Copy the following items verbatim, beginning at the line that contains "Click the mirror" and continuing through the last line of the items, both ends included.

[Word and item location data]
----

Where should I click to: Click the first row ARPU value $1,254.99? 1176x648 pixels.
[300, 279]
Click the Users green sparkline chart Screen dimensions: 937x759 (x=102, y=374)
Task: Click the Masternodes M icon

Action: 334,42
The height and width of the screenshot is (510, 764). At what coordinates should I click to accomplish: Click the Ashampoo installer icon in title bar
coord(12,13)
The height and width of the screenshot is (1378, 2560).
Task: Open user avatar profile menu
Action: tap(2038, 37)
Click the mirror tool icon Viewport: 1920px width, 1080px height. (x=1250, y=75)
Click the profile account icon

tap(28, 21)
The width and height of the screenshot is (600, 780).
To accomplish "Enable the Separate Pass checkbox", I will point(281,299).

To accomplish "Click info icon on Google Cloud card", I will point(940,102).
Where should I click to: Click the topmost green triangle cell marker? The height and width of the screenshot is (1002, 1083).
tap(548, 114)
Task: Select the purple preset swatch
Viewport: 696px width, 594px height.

----

Task answer =
Click the mirror tool icon Viewport: 1920px width, 1080px height. (x=1250, y=75)
Click the profile account icon

tap(28, 21)
The width and height of the screenshot is (600, 780).
To accomplish "Enable the Separate Pass checkbox", I will point(281,299).

To accomplish "Click info icon on Google Cloud card", I will point(940,102).
Where should I click to: Click the topmost green triangle cell marker? The height and width of the screenshot is (1002, 1083).
tap(548, 114)
Task: Select the purple preset swatch
Viewport: 696px width, 594px height.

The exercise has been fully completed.